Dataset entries
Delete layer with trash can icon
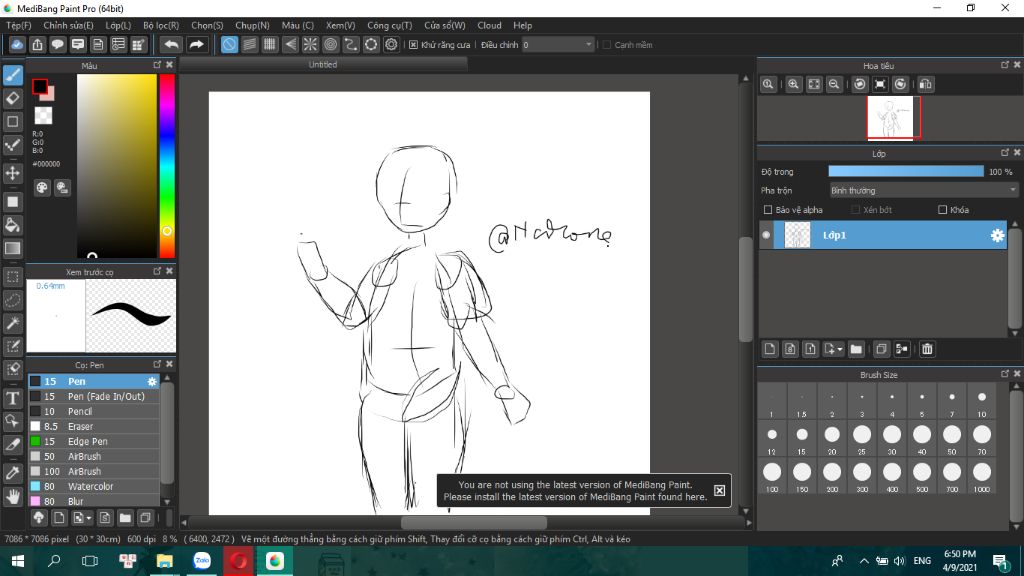 (x=927, y=349)
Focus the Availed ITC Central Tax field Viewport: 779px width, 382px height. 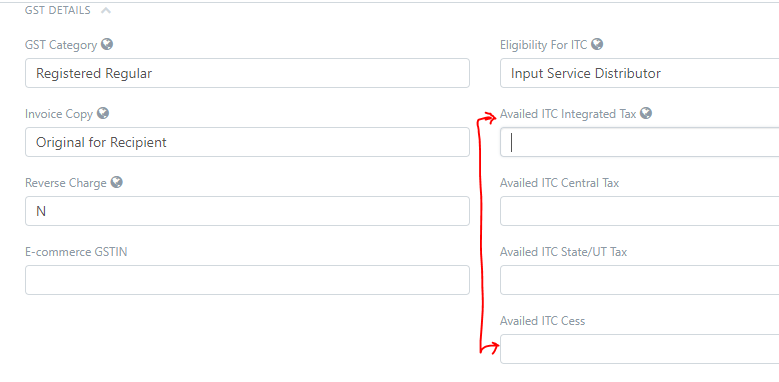point(639,211)
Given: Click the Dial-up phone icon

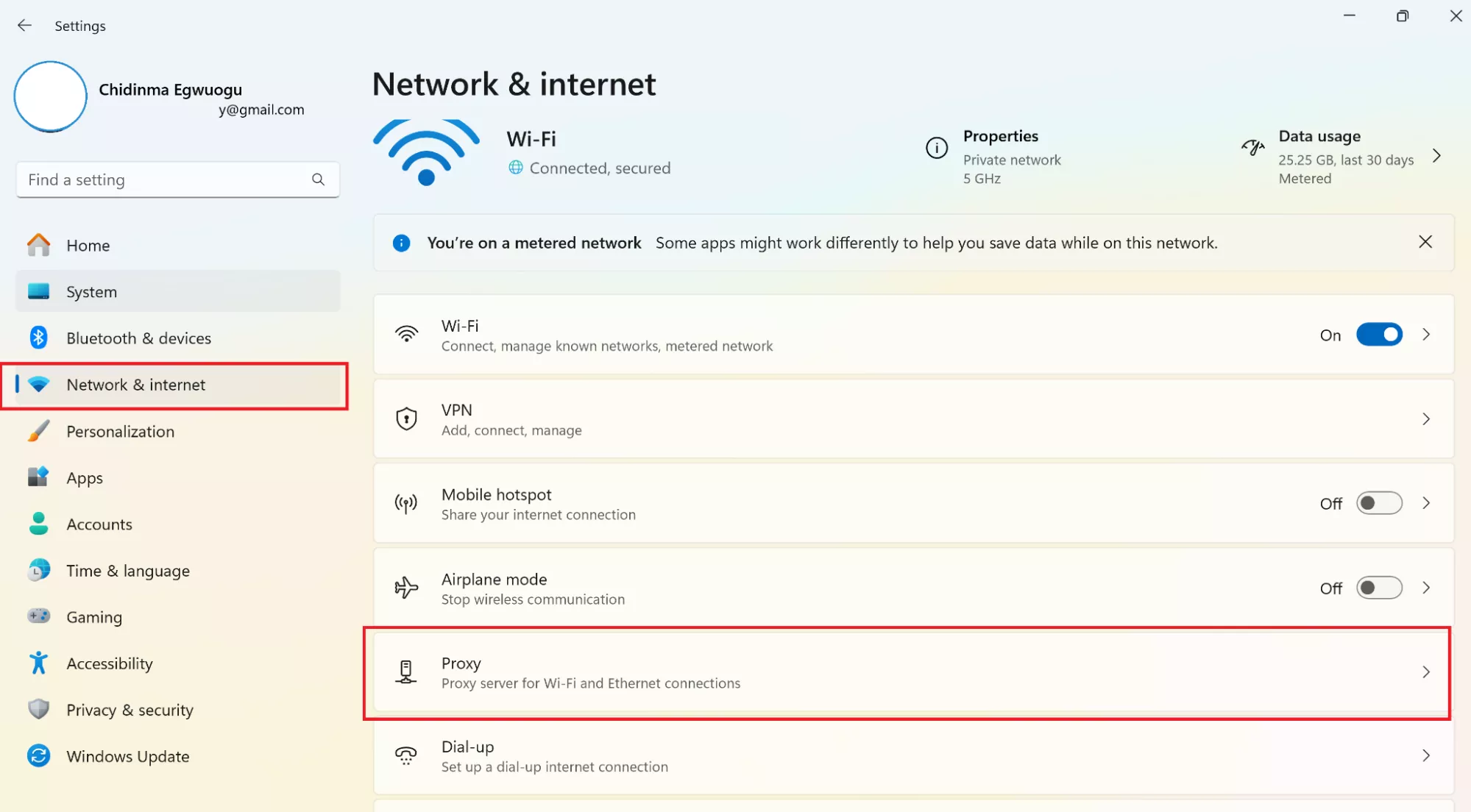Looking at the screenshot, I should [406, 755].
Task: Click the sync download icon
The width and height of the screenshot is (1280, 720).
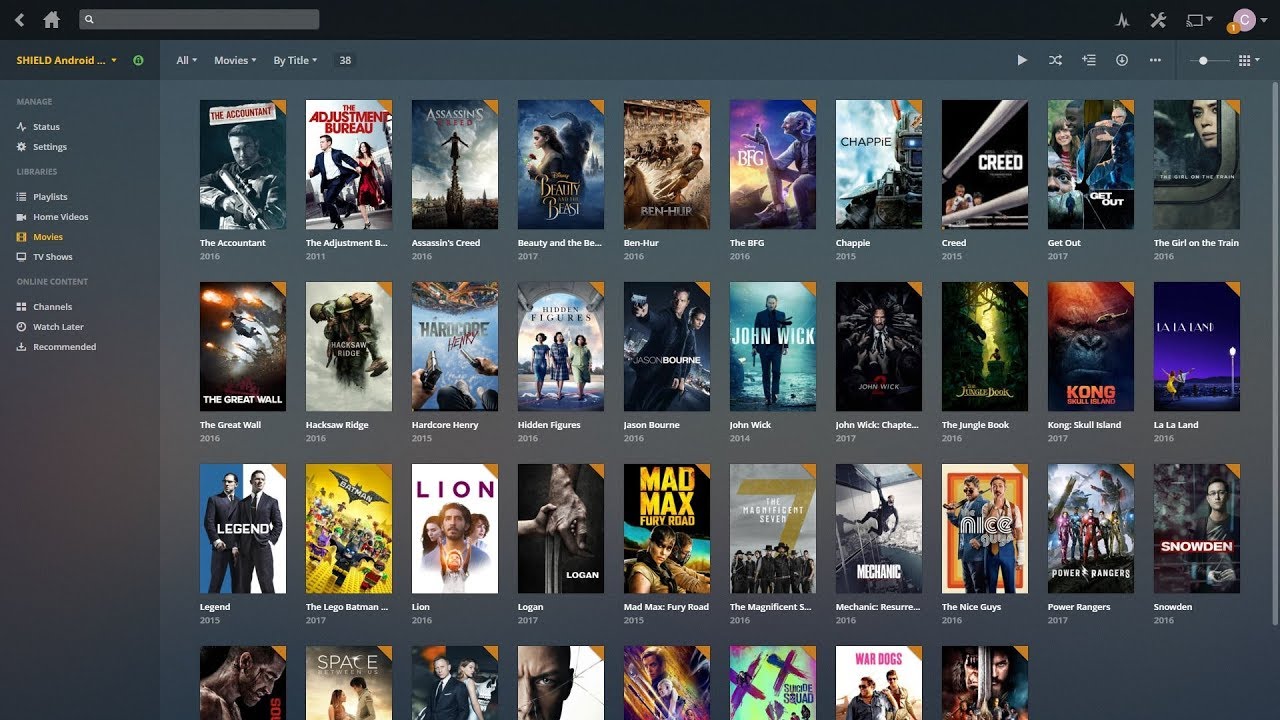Action: [1122, 60]
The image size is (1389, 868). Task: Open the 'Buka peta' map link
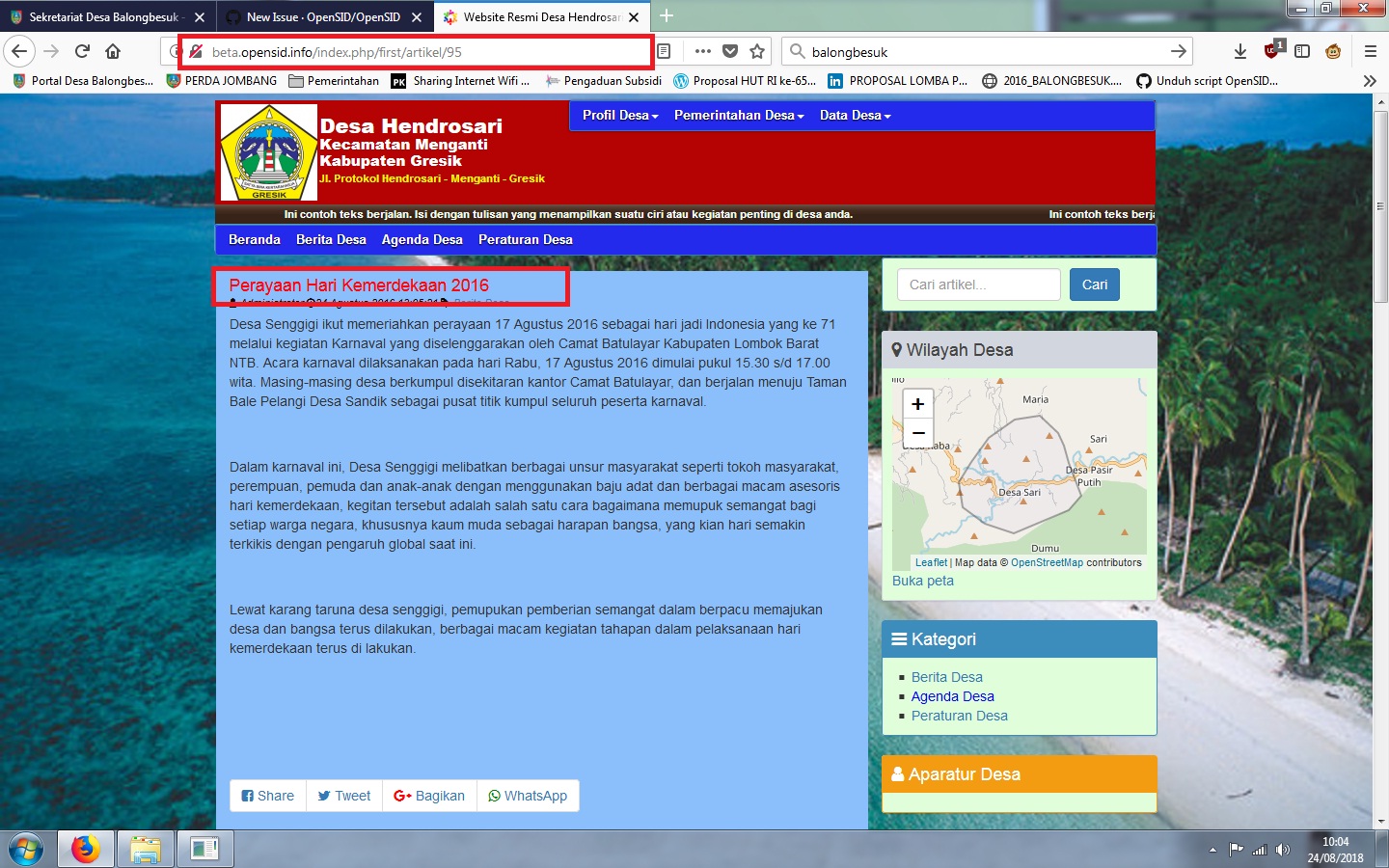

### PROMPT
For every line in the data above that has the string "Task", return that line.

### WRITTEN SOLUTION
Task: Click the sync download icon
The image size is (1389, 868). Task: Open the 'Buka peta' map link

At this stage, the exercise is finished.